等她反應過來自己被陸君炎親了時,已經沒有力氣抗拒,完全陷入了他的懷中,任由他擺布。
安北歌突然感覺自己身體失重,忽然清醒過來,發現自己正被陸君炎壓在床上。
然後猛的推開陸君炎,朝陸歌的房間跑去。
剩陸君炎一個人躺在床上苦笑不已,他之前還提醒陸歌要注意,結果他自己倒好,差點兒吃了北歌……
第二天早上,安北歌為了躲開陸君炎,特地早早的離開了陸家,等陸君炎起來去看陸歌時,陸歌房間早已沒有了她的身影。
陸君炎站在門口,突然,突兀的笑了起來,他有那麼可怕嗎?他又不是餓狼,時時刻刻想吃了她,這麼著急逃跑?
陸歌那邊不明所以,睜開眼睛就看到老爸對著自己在‘傻笑’,帶著濃濃睡意的娃娃音便響起,“老爸你一大早為什麼對著我發花癡?”
由於昨晚北歌進他房間他已經睡著,早上北歌又輕手輕腳的離開,所以他從頭至尾都沒有想到,昨天晚上是跟他想念的人睡在一起的,不過他昨晚卻覺得這床異常的溫暖,夢異常的香甜。
聽到兒子的話,陸君炎臉色一沉,走過去就在他的額頭就是一記溫柔爆栗,看來北歌說的對啊,自己對他的教育太放鬆了。
陸歌看著老爸微變的神色,大感不妙啊,這肯定是在算計他啊,不行,他要去找北歌求救,可是人還沒有跑下床,就被陸君炎逮著雙腿,又提溜了回去……

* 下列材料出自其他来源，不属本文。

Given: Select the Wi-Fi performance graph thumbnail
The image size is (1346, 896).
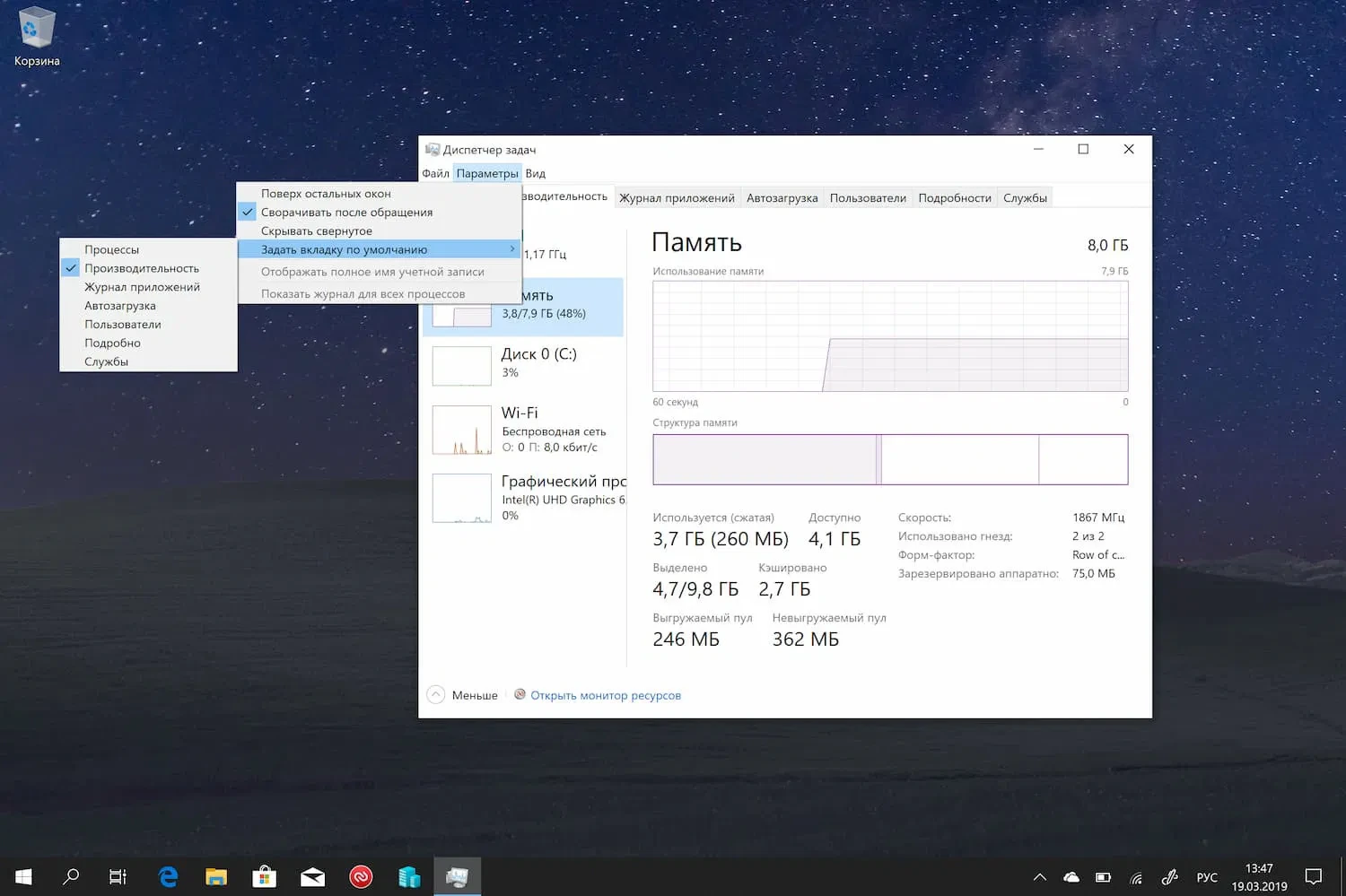Looking at the screenshot, I should coord(461,431).
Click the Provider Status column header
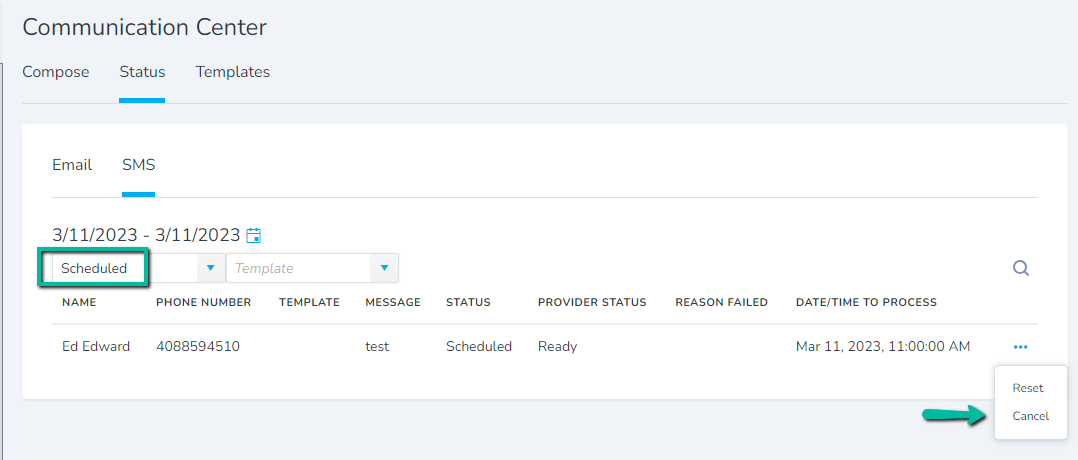The width and height of the screenshot is (1078, 460). pos(592,303)
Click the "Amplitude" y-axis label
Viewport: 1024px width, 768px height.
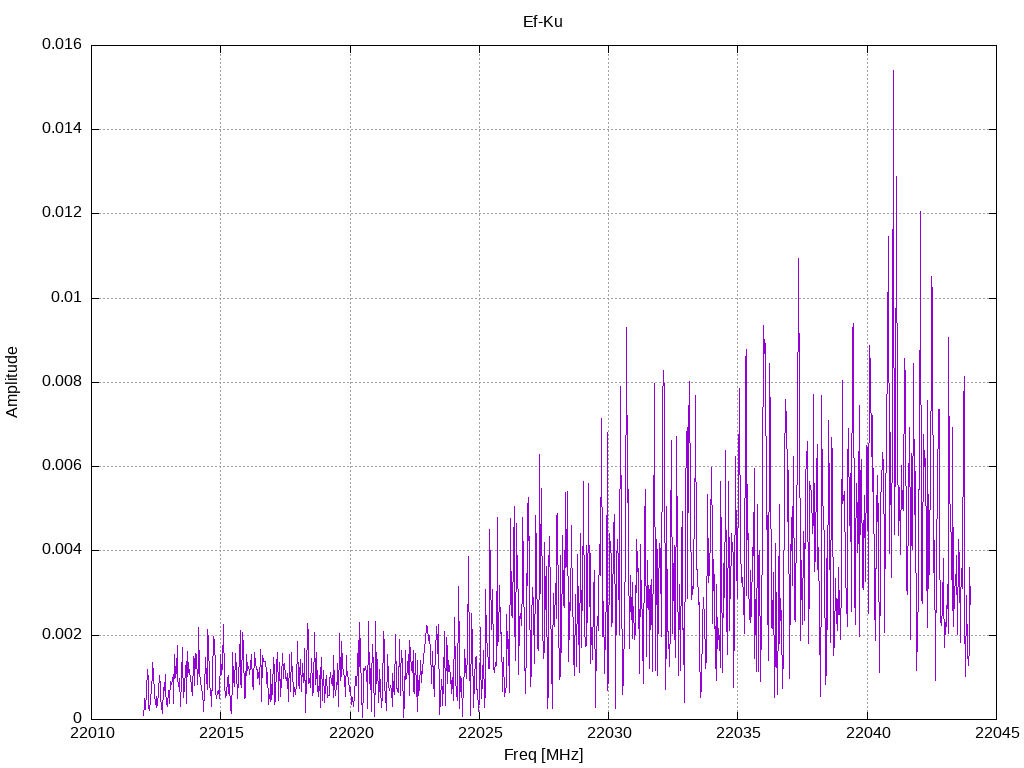[x=13, y=382]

因為從陸君炎家出來的早,所以她還沒有吃早飯,就在路邊隨手買了一點,一手拿著手抓餅,一手拿著豆漿,正樂悠悠的朝醫院走去,忽然口袋裏的手機不斷的叫囂著。
她本來想等吃完早餐在給打電話的人回過去,可是電話響了一次又一次,無奈她隻好把歪著頭把電話夾在肩膀上,“喂……”
“北歌,你在哪兒?你不老實呀,最近有新情況也不跟我說一聲,還拿我當真姐妹嗎?”
結果,她的話還沒說出口,耳朵邊就被電話那端的人劈裏啪啦一番轟炸。
她愣了愣神,遲疑了三秒,一頭霧水的說:“曼曼,你,你沒事吧?我怎麼不老實了?還有你這丫頭究竟在胡說什麼呢?我不拿你當姐妹,那我還拿誰當姐妹?”
“哼,裝,裝,你繼續裝……”電話那端的人,特意拉長怪聲怪氣的腔調,一副我了如指掌的口氣,“早上,我回家拿戶口本,安媽媽把所有的事情都告訴我了,再給你一次坦白從寬的機會,否則別怪我不認你這個姐妹啦!”
“什麼?”安北歌真想扶額啊,要不是她現在兩手不空,她無奈的抬頭望了望天,她怎麼有這麼一個媽媽呀?
還能讓她今天好好的上班嗎?
“哦,那個事情呀……其實……”這要叫她怎麼說呢?和陸君炎不是真的?陸君炎時友情幫助?或者……現在在電話裏好像怎麼說都不對,這個事情還真不是一兩句話能解釋清楚的,於是她想了想道:“大美人兒,你拿戶口本今天是要去“領駕照”嗎?”
“別扯開話題,說你呢……”
安北歌苦笑一下,她本來就沒有打算扯開話題呀,隻是關心一下那家夥,那家夥何必這麼敏感?
於是她哭笑不得的說:“那大美人兒,你今天有空嗎?幹脆等我下班了約個會唄,然後你想知道什麼,我都如實交代好嗎?”
“這個可以有。”電話那端的人終於聽到了滿意的答案,這才打算暫時放過北歌,然後兩人約定好了地方,蘇曼才舍得掛掉電話。